I'm going to answer my question although thank you to everyone who commented: Andrew's answer is very informative and while it doesn't quite answer the question it certainly does lead to answers. I do think Potemkin will do this but I went ahead and wrote my own solution based on this thread. I will say I don't feel this approach is generally idiomatic, based on some responses here and further discussion in IRC, however it may make sense for limited use cases, such as mine.
But to answer the question, this function should do what I had originally intended:
(defn immigrate
[from-ns]
(require from-ns)
(doseq [[sym v] (ns-publics (find-ns from-ns))]

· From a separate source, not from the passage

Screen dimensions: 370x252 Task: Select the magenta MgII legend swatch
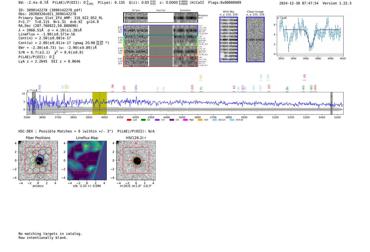click(x=185, y=120)
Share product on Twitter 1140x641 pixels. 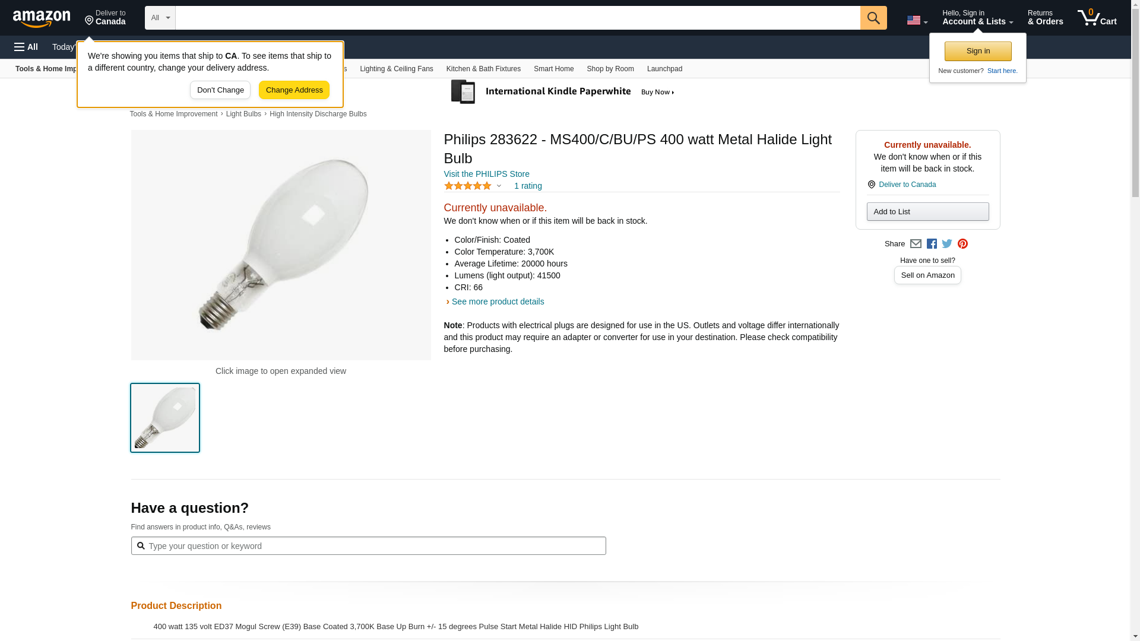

(let [target (if (bound? v)
(intern *ns* sym (var-get v))
(intern *ns* sym))]
(->>
(select-keys (meta target) [:name :ns])
(merge (meta v))
(with-meta '~target)))))
Then you could invoke it something like this, let's say we put this in foo.clj (if you see the gist I added in the edit):
(ns testing.foo)
(immigrate `testing.baz)
Now if we require testing.foo in the REPL:
=> (require '[testing.foo :as foo])
=> (foo/qux "hi!")
;; "hi!"
After speaking with Stuart Sierra on IRC and reading the email thread Andrew linked, I came to the conclusion that this is not necessarily the intended way to use namespaces.
Instead a better way to implement my library might look like this:
=> (require '[accord.oauth2 :as oauth2])
=> (def my-serv (oauth2/service 123 456 ...))
=> (require '[accord.http :as http])
=> (http/get my-serv "http://example.com/endpoint")
However given that I want to present the end-user with the cleanest API as possible, I may go ahead and use the immigrate
function in this very limited scope of "importing" the HTTP method functions.
Edit:
After further discussion, I think the above solution should not generally be used, as I said already. And for my use-case I'll probably go with my last solution, i.e. using two separate namespaces.